I am doing my Phd study. My supervisor attended a new conference and after that, she asked me to update my literature review based on new works mentioned in this conference. I looked at all the presented works which are relative to my work, however, I just found the abstracts of these works. I contacted the authors and they told me that they did not publish their works and hence cannot share them with me. I tried to do what my supervisor asked me to do but I really cannot read the entire works and hence cannot understand what the authors did. So, what I have to do in this case? Do I need to just mention the abstract (which is really not enough to understand the methodology of the work)? Any help please?

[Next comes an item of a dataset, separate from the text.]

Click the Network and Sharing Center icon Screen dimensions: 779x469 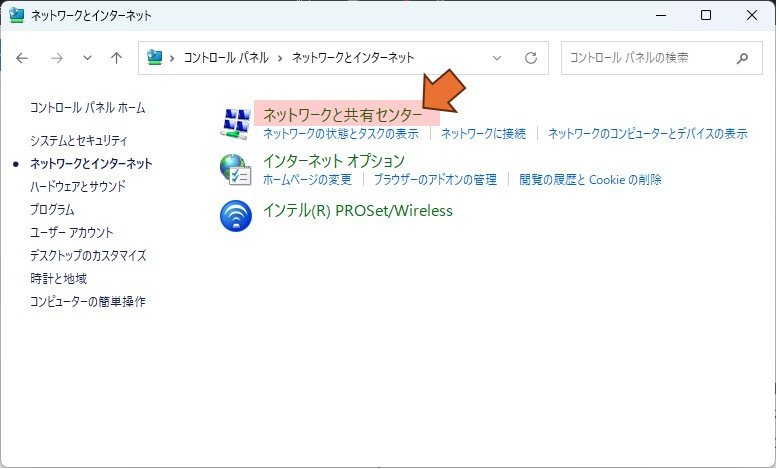[x=235, y=122]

  • Is this a conference that publishes mini-papers as proceedings? Or is the abstract all that is ever written down (as opposed to presented)? This varies a lot between fields and conferences. – Flyto Aug 28 '18 at 14:35

Unless your completion is immanent, you shouldn't have a problem. Include the new work in the lit review for now, but monitor the situation. Hopefully the conference proceedings will appear and contain the papers and you can make adjustments as needed.

If the timing is not as I suggest here, then just explore this with your advisor and follow whatever advice you get. For the purposes of your dissertation, all should be well. If you later publish the work you may need to adjust some references, of course, but you might need to do that in any case if you learn more in the interim.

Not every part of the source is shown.